Hey, I'm a big believer in mass market.
Which means that I think odd-ball users will have to use odd-ball
databases, and pay through the nose for them. That's fine. But those db's
are doing to be very rare.
Your arguments are all the same stuff that made PC's "irrelevant" 15 years
I'm not saying in-memory is here tomorrow. I'm just saying that anybody
who isn't looking at it for the mass market _will_ be steamrolled over
when they arrive.
If you were a company, which market would you prefer: the high-end 0.1% or
the rest? Yes, you can charge a _lot_ more for the high-end side, but you
will eternally live in the knowledge that your customers are slowly moving
to the "low end" - simply because it gets more capable.
And the thing is, the economics of the 99% means that that is the one that
sees all the real improvements. That's the one that will have the nice
admin tools, and the cottage industry that builds up around it.

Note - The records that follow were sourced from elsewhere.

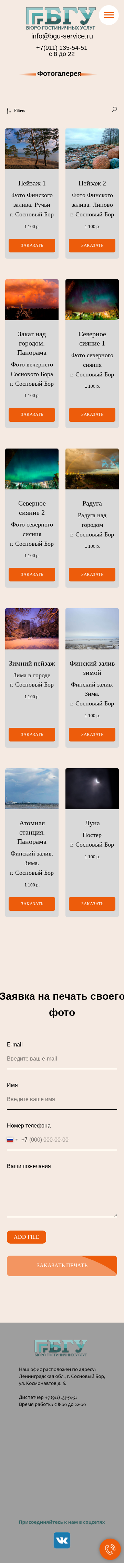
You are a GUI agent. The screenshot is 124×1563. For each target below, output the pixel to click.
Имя (12, 1085)
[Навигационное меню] (109, 15)
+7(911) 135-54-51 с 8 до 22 (61, 50)
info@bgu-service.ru (62, 36)
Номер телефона (29, 1126)
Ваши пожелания (29, 1166)
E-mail (15, 1044)
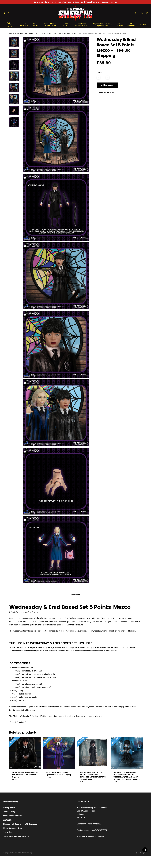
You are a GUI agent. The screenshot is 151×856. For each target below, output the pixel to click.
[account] (142, 13)
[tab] (75, 595)
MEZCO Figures (55, 33)
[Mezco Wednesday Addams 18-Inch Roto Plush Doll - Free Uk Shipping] (25, 753)
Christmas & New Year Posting (16, 836)
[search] (136, 13)
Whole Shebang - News (12, 828)
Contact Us (7, 820)
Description (75, 595)
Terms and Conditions (12, 816)
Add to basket (107, 85)
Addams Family (70, 33)
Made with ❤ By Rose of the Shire (90, 836)
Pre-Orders (7, 832)
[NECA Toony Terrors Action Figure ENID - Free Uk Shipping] (59, 753)
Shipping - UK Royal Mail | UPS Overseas (20, 824)
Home (11, 33)
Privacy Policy (9, 807)
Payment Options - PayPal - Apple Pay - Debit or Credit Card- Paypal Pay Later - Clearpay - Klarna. (75, 2)
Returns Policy (9, 812)
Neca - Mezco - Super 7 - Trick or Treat (31, 33)
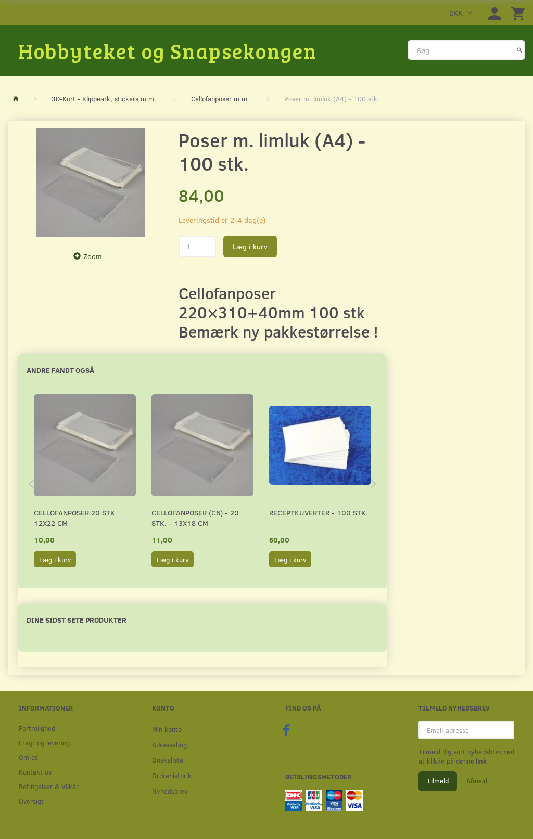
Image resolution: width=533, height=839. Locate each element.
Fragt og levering (44, 742)
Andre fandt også (60, 370)
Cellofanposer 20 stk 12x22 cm (74, 518)
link (480, 761)
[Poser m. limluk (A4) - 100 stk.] (90, 182)
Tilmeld (438, 780)
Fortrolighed (37, 728)
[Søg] (520, 50)
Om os (28, 757)
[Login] (494, 12)
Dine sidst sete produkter (76, 620)
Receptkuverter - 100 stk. (318, 513)
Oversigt (31, 800)
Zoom (92, 256)
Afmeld (476, 780)
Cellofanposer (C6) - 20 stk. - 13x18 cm (195, 518)
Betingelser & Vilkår (49, 786)
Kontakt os (35, 771)
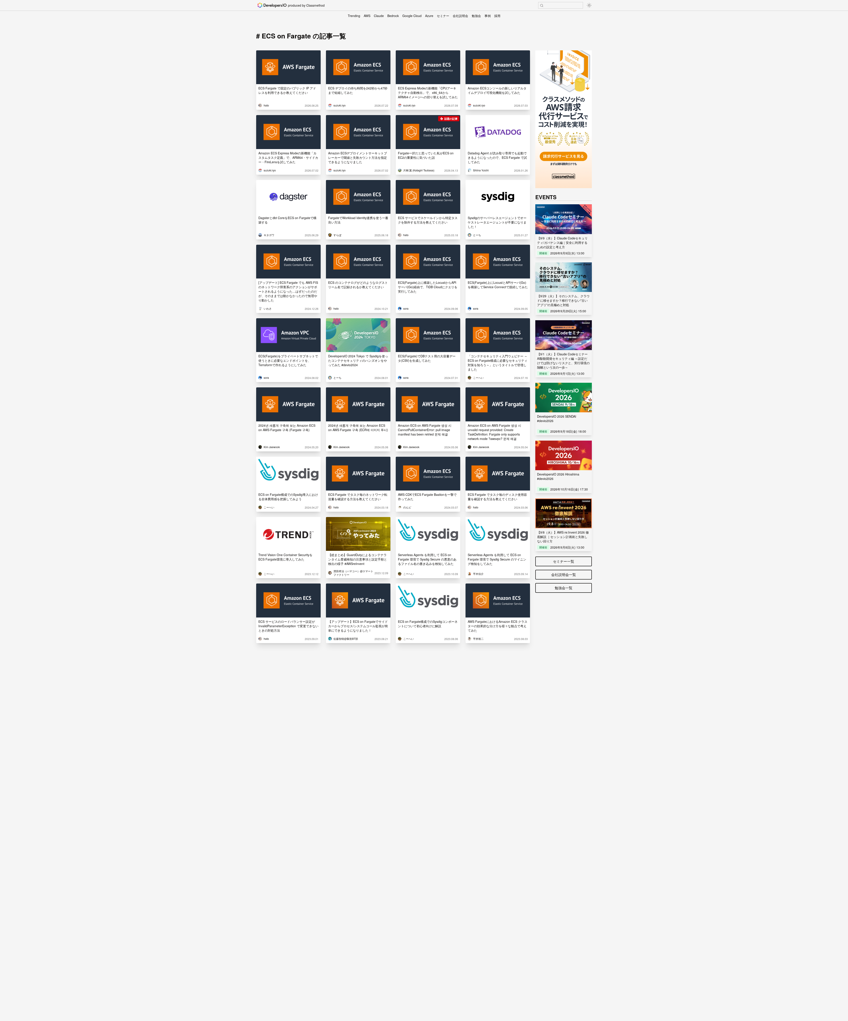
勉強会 (476, 15)
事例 (488, 15)
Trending (354, 15)
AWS (367, 15)
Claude (379, 15)
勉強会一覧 (563, 587)
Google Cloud (412, 15)
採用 (497, 15)
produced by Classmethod (306, 5)
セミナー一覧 (563, 561)
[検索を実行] (541, 5)
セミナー (443, 15)
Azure (429, 15)
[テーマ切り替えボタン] (589, 5)
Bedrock (393, 15)
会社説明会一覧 (563, 574)
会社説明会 (460, 15)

On Fri, 10 Oct 2003, Joel Becker wrote: > > I hope disk-based databases die off quickly. > > As opposed to what? Not a challenge, just interested in what > you think they should be. I'm hoping in-memory databases will just kill off the current crop totally. That solves all the IO problems - the only thing that goes to disk is the log and the backups, and both go there totally linearly unless the designer was crazy. Yeah, I don't follow the db market, but it's just insane to try to keep the on-disk data in any other format if you've got enough memory. Recovery may take a long time (reading that whole backup into memory and redoing the log will be pretty expensive), but replication should handle that trivially.